Your objective -
Pick out the lines below that contain the string "will" and copy them all.

Extracted material -
=== Begin Enclosure ===

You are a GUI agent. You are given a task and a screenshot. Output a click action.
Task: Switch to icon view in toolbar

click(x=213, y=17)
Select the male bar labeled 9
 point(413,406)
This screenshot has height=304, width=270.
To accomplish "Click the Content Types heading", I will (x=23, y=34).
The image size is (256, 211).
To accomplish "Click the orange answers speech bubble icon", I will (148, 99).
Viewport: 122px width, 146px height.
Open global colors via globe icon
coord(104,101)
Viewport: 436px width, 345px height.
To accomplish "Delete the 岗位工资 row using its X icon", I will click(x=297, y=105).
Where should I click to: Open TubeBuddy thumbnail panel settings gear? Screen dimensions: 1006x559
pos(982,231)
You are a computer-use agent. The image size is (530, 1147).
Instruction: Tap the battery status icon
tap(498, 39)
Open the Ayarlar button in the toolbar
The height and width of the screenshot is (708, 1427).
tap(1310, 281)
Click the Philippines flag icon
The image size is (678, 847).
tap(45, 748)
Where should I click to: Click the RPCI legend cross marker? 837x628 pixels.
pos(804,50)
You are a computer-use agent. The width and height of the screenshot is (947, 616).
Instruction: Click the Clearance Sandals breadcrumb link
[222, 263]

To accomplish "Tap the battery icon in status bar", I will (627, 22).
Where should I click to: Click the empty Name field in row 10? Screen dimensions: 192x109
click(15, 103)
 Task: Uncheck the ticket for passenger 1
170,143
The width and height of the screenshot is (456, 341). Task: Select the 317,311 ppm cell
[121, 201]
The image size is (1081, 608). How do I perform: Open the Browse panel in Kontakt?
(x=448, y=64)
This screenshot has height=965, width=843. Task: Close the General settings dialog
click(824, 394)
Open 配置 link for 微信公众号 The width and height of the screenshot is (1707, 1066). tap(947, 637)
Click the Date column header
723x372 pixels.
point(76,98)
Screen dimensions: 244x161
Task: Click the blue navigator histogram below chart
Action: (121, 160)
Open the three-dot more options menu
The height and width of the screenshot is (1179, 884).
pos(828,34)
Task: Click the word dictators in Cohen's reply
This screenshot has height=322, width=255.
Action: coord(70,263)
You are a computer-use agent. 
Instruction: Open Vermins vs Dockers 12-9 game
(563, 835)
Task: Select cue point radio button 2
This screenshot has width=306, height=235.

=== End Enclosure ===

Exercise solution -
To accomplish "Click the Content Types heading", I will (x=23, y=34).
To accomplish "Click the orange answers speech bubble icon", I will (148, 99).
To accomplish "Delete the 岗位工资 row using its X icon", I will click(x=297, y=105).
To accomplish "Tap the battery icon in status bar", I will (627, 22).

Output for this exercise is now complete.